McMittens la sentit de long en large, et accepta l’offrande d’un coup de patte. Il ne s’était pas trompé sur cet humain ! C’était un ami des animaux – quoi qu’en disait le contenu de la pièce.
« Rem, je voulais te demander, est-ce que ça te dérangerait si je restais un peu plus longtemps ? Je ne veux pas m’imposer, mais…
- Ce n’est pas à moi qu’il faut demander, c’est à Tony.
- Tony me dira oui, rit-elle, mais je voulais être certaine que ma présence ne te pèse pas trop.
- Je n’ai pas le sentiment que tu sois une sorcière, sinon je crois que tu me serais déjà tombée dessus. Pour être honnête, je ne dis pas que je suis parfaitement à l’aise, mais il faut que j’apprenne à lâcher prise. Ce n’est pas quelque chose que je contrôle, évidemment, mais… encore une fois, Tony a raison.
- Il est énervant, hein ? Il a toujours eu cette capacité d’analyser les autres.
- J’imagine que ce n’est pas inné. Tu sais d’où ça vient ?

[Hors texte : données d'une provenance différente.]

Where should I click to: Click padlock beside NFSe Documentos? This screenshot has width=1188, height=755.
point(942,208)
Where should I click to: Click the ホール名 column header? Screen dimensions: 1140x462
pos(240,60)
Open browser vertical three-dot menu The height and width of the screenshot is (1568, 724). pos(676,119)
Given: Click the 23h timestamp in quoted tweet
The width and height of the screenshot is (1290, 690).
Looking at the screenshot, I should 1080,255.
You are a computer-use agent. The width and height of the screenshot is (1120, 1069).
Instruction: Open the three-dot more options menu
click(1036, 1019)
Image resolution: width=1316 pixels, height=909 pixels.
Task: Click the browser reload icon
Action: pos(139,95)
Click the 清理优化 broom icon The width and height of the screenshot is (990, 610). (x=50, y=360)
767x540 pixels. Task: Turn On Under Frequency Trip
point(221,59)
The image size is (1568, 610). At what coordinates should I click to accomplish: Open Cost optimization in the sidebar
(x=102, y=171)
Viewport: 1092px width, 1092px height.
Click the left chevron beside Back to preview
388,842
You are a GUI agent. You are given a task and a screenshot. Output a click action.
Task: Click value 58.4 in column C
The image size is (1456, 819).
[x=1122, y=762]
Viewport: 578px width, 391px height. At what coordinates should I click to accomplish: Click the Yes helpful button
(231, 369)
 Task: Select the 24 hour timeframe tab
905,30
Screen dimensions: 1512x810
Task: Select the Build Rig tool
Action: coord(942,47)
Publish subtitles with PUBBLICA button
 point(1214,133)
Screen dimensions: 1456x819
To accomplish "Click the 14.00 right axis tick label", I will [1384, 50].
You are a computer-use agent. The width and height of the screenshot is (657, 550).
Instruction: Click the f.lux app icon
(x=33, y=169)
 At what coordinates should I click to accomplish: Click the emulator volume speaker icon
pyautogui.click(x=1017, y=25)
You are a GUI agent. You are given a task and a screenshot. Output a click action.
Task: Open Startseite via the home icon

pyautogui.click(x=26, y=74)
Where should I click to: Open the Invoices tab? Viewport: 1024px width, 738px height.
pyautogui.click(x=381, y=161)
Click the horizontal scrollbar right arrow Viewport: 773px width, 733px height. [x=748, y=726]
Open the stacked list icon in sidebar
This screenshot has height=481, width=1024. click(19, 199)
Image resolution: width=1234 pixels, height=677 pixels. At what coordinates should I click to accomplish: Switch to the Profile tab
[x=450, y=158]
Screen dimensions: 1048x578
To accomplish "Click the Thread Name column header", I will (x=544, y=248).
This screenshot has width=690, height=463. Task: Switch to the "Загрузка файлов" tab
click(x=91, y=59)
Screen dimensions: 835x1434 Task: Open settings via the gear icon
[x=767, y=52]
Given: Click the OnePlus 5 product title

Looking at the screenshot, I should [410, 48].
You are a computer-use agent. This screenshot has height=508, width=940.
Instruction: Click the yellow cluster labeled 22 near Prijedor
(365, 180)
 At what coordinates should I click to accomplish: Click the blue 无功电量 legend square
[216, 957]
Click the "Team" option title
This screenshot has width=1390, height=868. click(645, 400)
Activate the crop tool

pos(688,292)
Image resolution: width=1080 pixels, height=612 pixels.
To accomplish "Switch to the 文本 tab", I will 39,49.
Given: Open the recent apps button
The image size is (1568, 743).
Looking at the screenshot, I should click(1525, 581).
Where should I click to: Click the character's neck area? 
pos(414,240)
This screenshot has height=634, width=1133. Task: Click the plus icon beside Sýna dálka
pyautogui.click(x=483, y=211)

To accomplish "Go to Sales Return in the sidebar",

- Son père. Il les a beaucoup fait souffrir, sa mère et lui. Tony a vu des psys dès l’enfance.
- Il m’a dit qu’il était mort.
- Pas assez tôt, si tu veux mon avis. Ce n’était pas quelqu’un de bien. Il est parti la première fois lorsque Tony avait un ou deux ans. Il menait une double vie avec une autre femme avec qui il a eu des enfants. Et lorsque celle-ci a appris l’existence de Tony, elle l’a mis dehors. Il est revenu auprès d’Adelina, la mère de Tony, et… il est reparti. Ça a duré quelques années, puis Tony a eu sa NOHL¹ et il a foutu le camp, définitivement.
- Ça explique pourquoi il ne le mentionne jamais.
- Je l’ai croisé une fois. Et j’ai eu le sentiment que c’était un homme égoïste qui tirait tout ce qu’il pouvait d’Adelina. Tony n’était qu’un jeune garçon à l’époque, il ne valait rien à ses yeux.
- Content qu’il soit mort », lâcha Rem en songeant que son amant n’avait pas besoin d’une telle personne dans sa vie.
Un bruit sourd suivi d’un miaulement joyeux attira leur attention ; McMittens venait de sauter dans un carton posé sur le sol. Ni l’un ni l’autre ne l’avaient vu se déplacer. Frédérique allait se précipiter sur lui de peur qu’il soit en train de faire une bêtise, mais Rem la stoppa :
« Il est vide, laisse-le jouer avec.
- Tu ne connais pas McMittens, il va t’en faire des petits bouts !
- Je préfère qu’il s’en prenne à un carton plutôt qu’à mes ingrédients », fit-il en haussant les épaules.
Le chat releva la tête et observa Rem quelques secondes, comme pour dire qu’il était d’accord avec lui. Puis il replongea le nez dans le carton où il roula sur son flanc gauche et sur le droit, avant de tirer sur l’un des coins avec ses dents. Rapidement, la cave résonna des cris sourds de sa victime qui perdit peu à peu de sa superbe.
Et c’est avec une fierté non dissimulée que McMittens remonta les escaliers, un petit bout marron dans la bouche.